Sunday, 27 November 2011

Aesop ~ November 2011 thinking

November 2011


Our universe, this set of logarithms visible and fused, continues to surprise us. Researchers at CERN in Geneva have timed neutrinos travelling faster than the speed of light – findings which, if confirmed, may invalidate Einstein's theory of Special Relativity. We applaud their work but wish that they had consulted us before releasing the news, since one of our new gift kits is named after the theory. Our decision to explore science in this year's kits and support a renaissance of wonder is better timed in other ways, though. Three scientists who proved that the expansion of the universe is accelerating have recently been awarded the Nobel Prize in Physics. On behalf of our Accelerating Universe kit, we congratulate and thank them.

The freshest organic produce in Berlin is available at the farmers' market held every Thursday on Kollwitzplatz in Prenzlauer Berg. This ecomarket doesn't open before noon allowing local growers time to harvest their produce in the morning and sell it the same day, all in the name of maximising flavour. Some of the stalls offer prepared food to enjoy with the live music at the market. For an after-lunch espresso without the cloying cosiness of the typical 21st century café, head towards Mitte and visit neighbourly, sofa-free NoMoreSleep Coffee. Instead of maintaining the division between patrons and baristas, the counter faces the wall. It feels like walking in on an old friend brewing coffee in his open-plan kitchen. While in Mitte, take a stroll to nearby Tiergarten and stop by the expansive Andreas Murkudis concept store and gallery, which carries your favourite Aesop products.

Sax-player-turned-poet Jason Crane conducts in-depth interviews with seriously swinging musicians at The Jazz Session. Young talents such as pianist Carmen Staaf prove as salient and inspiring as living legends like Ron Carter. But if you don't know zip about hip, perhaps you should start with NPR's Jazz Profiles, where singer Nancy Wilson weaves together conversations with the greats of jazz history and foot-tapping performances – from big band to bebop and beyond. Both series suggest that through the podcast, modern technology may yet save the endangered art of oral history.

On the tennis court, always bear in mind the laws of physics behind Rafael Nadal's lethal forehand and superlative topspin. While the ball is rotating, its felt lining drags some of the surrounding air along with it, which causes the air to travel faster around the ball on one side than on the other. According to Bernoulli's principle, this creates an imbalance of pressure between the two sides, which deflects the ball's trajectory. To get a good view of this cornerstone of fluid dynamics in action, you can now pre-order tickets for the 2012 Australian Open. And should you need convincing that tennis is anything more than a glorified grunting contest, read the much lauded David Foster Wallace piece: Roger Federer as Religious Experience.
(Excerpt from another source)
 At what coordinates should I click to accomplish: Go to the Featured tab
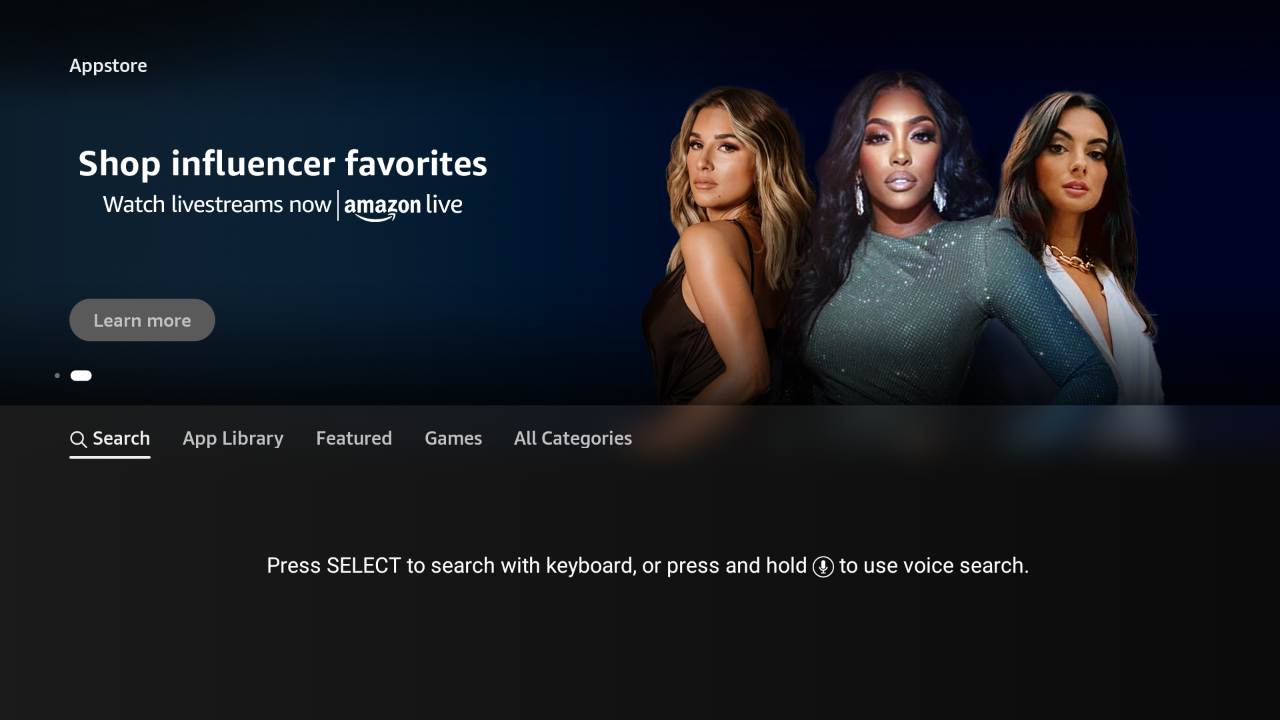[x=354, y=438]
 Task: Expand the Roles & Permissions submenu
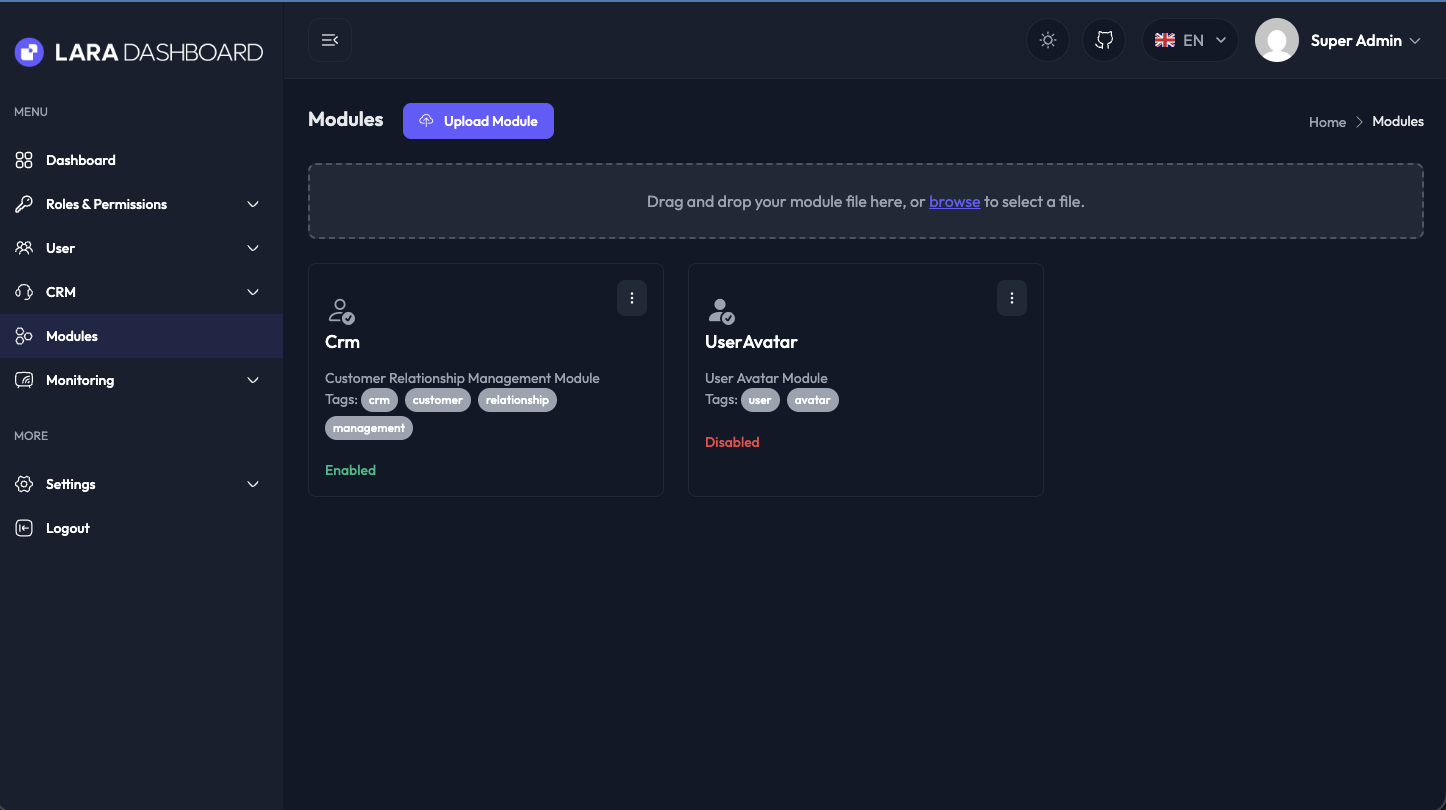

Zhang Yuan's film Little Red Flowers (2006) is loosely based on Wang Shuo's autobiographical novel, Could Be Beautiful. Zhang is part of China's 'Sixth Generation' of film-makers, who evade the censors by using limited budgets or international funding. Little Red Flowers follows Qiang, a four-year-old boy at boarding school. Unable to meet the teachers' standards for proper behaviour, Qiang realises the only way he can survive is as a dissident. This film may be less ideologically combative than Zhang's early underground works, but the creative energy and pictorial beauty remain undiluted.

The Whitechapel Gallery offers Rothko in Britain, celebrating the 50th anniversary of the artist's first solo show in the UK. The exhibition revolves around a single canvas, Light Red Over Black (1957), supplemented with archival and documentary material. This particular painting paved the way for the original exhibition (also at the Whitechapel), as it was the first of Rothko's works to be purchased by the Tate. The artist had previously travelled to Europe in 1950, finding inspiration in the galleries of London's premier museum and forming enduring friendships with several British artists. Grainy black-and-white photographs of the 1961 exhibition's awe-struck visitors testify to the importance of having artworks travel around the globe, spreading wonder from one port to the next – whether the artist is travelling with them or long since departed.

Well-protected from the hot winds that sweep through the semi-desert near Tudela in Spain is Hotel Aire de Bardenas. This collection of one-storey boxes achieves a kind of quiet poetry in the Bardenas Reales National Park. Monica Rivera and Emiliano Lopez, the young Barcelona-based architects responsible for the project, had hitherto focused on works such as public housing and schools. They have taken simple, local materials and given them a light, sure touch: produce crates discarded by nearby farms have become windbreaks and outdoor bathtubs were salvaged from a steelworker friend of the owners'. For Europeans, this is as good a place as any to catch one last glimpse of the sun before winter really settles in.

Artcurial's yearly celebration of design, Intérieurs, has reinforced our admiration for India Mahdavi. In her installation In Bed with Mark, the Iranian-born architect reinterprets some of Mark Rothko's later work as silky velvet wallpaper for a room containing a steel four-poster bed. Rothko favoured large canvases because of their ability to gently envelop both the artist and the viewer, and Mahdavi's wallpaper does this quite literally. The psychedelically patterned bed linen and carpet clash with the artist's rectangular abstractions, resulting perhaps in something of Rothko's famously dark psyche instead of the peaceful and serene atmosphere of a typical bedroom.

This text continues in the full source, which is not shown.